The Beloved Spouse has taken over some of the burden of researching our house for historical registry purposes, so we're hoping to get that completed by the end of the year: a nice hundredth birthday present to the house we love--and in which hope to finish up our time on the planet. Meanwhile, we'll keep taking care of the house and garden, and I'll keep writing about it when I have something that might be worth putting down. 

My father's dying instructions to me were to "write at the end of your stint." He came from a family of historians (his mother Clarice Tate Uhlmeyer, his aunt Myrtle Tate Myles, and his cousin Willma Willis Gore, were all history buffs and also wrote about the family in many contexts), and he often wrote about family and Owens Valley stories for local outlets.
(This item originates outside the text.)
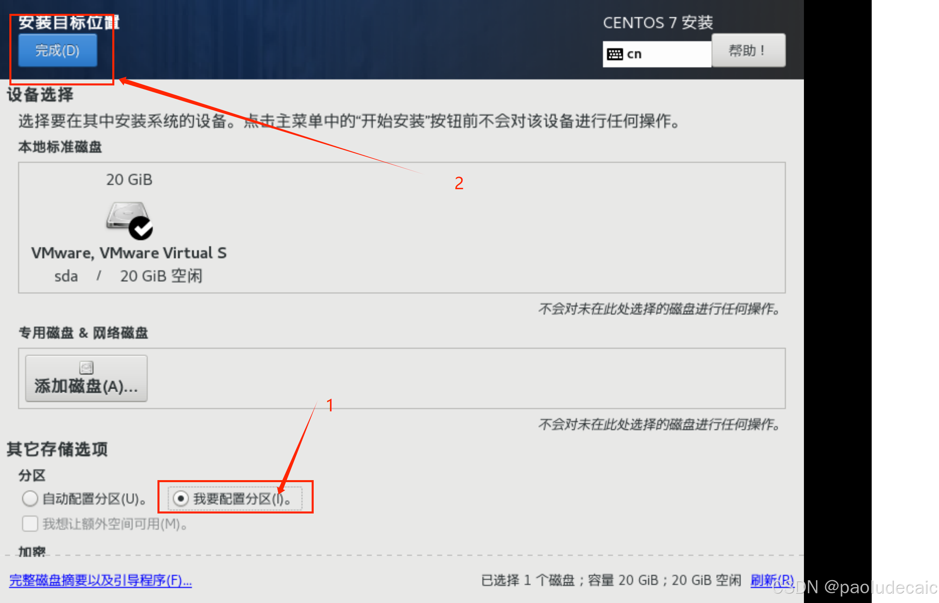Open the 帮助! help button
The image size is (939, 603).
(x=748, y=50)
My mother was a journalist, but her focus was on Taiwan, where she spent much of her adult life. Nevertheless, my genes have made it difficult for me to keep my mouth shut, which is why I've managed to keep this blog going for this long (fifteen years this month). Thanks to encouragement from some of my former students and occasional readers, I guess I'll keep going for another fair while.

Writing, as it turns out, is way of pursuing sanctuary: by imagining better times and better ways of living, we keep hope alive. Meanwhile, I guess I can just follow the advice of the old comedians, Bob and Ray (my Dad's favorites), who used to say, "Meanwhile, hang by your thumbs." Or at least by harnesses appropriate for preserving the welfare of trees.

Image notes: most of the photos were taken by iPhones, including my new mini; for the larger format ones I used the Canon Eos. Thanks to the guys from Preservation Tree, who have been taking care of our little forest for about fifteen years, for letting me snap shots of them doing their sometimes scary work.